5. Enfin, selon la jurisprudence de la Cour de justice de 1'Union européenne C-383/13 PPU du 10 septembre 2013, une atteinte au droit d'être entendu n'est susceptible d'affecter la régularité de la procédure à l'issue de laquelle une décision faisant grief est prise que si la personne concernée a été privée de la possibilité de présenter des éléments pertinents qui auraient pu influer sur le contenu de la décision.

6. Si M. A soutient qu'il a été privé du droit d'être entendu que lui reconnaît le droit de l'Union européenne, il ne se prévaut d'aucun élément pertinent qu'il aurait été privé de faire valoir et qui aurait pu influer sur le contenu de la décision l'obligeant à quitter le territoire français.

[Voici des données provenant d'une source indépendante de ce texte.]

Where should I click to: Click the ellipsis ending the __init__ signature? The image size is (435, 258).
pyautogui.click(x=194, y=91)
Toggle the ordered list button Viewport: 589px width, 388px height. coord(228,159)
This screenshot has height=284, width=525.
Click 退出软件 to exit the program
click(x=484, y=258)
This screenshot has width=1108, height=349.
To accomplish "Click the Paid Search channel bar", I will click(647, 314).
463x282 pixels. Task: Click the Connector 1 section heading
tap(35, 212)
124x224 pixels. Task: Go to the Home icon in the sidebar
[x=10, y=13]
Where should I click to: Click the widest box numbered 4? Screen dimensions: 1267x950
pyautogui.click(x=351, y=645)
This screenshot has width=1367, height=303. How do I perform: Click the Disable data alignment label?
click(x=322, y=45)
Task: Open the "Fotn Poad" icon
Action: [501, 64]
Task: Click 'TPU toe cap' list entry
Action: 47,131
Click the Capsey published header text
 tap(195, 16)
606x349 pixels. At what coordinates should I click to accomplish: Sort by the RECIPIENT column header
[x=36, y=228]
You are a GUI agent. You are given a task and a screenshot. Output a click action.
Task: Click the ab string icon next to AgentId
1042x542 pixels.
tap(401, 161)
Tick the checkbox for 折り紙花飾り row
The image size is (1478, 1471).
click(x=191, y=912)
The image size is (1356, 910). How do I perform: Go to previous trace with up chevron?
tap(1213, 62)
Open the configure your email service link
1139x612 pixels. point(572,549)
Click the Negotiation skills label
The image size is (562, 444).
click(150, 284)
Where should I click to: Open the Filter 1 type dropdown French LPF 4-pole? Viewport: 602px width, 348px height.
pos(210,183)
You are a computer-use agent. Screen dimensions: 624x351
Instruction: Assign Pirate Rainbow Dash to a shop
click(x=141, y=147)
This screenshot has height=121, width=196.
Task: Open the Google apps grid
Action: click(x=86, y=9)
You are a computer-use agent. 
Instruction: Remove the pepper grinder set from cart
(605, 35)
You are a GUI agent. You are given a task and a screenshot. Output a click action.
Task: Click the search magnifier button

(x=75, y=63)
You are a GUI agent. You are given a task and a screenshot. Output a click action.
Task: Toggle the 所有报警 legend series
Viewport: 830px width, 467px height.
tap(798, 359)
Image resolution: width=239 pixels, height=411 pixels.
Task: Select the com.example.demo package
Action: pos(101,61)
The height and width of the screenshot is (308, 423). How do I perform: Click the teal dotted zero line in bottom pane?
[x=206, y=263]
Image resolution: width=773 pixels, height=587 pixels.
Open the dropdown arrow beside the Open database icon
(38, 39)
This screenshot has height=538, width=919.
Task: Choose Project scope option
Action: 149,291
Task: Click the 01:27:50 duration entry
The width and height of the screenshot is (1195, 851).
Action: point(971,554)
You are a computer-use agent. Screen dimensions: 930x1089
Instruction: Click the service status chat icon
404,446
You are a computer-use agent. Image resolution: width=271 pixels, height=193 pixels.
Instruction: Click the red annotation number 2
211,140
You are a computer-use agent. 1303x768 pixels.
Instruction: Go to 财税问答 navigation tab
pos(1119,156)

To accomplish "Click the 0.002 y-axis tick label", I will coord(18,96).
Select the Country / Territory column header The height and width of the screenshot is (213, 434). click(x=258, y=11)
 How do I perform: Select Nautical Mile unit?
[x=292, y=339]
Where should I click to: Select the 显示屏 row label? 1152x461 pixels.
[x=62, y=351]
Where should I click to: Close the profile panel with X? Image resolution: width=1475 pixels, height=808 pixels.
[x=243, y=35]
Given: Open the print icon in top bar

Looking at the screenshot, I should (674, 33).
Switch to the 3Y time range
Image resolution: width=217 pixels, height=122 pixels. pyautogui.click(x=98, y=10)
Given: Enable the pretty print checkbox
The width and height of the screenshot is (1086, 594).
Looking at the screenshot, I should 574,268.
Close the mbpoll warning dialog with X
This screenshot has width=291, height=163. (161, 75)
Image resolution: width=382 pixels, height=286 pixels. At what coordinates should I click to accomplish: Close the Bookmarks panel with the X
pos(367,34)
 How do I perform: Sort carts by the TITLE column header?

A cet égard, s'il fait valoir qu'il est titulaire d'un titre de séjour l'autorisant à résider en Pologne et qu'il aurait dès lors dû faire l'objet, en priorité, d'une remise aux autorités polonaises, il ne l'établit pas. Le moyen ainsi soulevé doit donc être écarté.

7. En deuxième lieu, la décision par laquelle le préfet des Alpes-Maritimes a obligé M. A à quitter le territoire français, qui cite les textes applicables et fait état d'éléments de fait propres à sa situation, énonce de manière suffisamment précise les considérations de fait et de droit sur lesquelles elle se fonde. Dès lors, le moyen tiré d'un défaut de motivation de cette décision doit être écarté.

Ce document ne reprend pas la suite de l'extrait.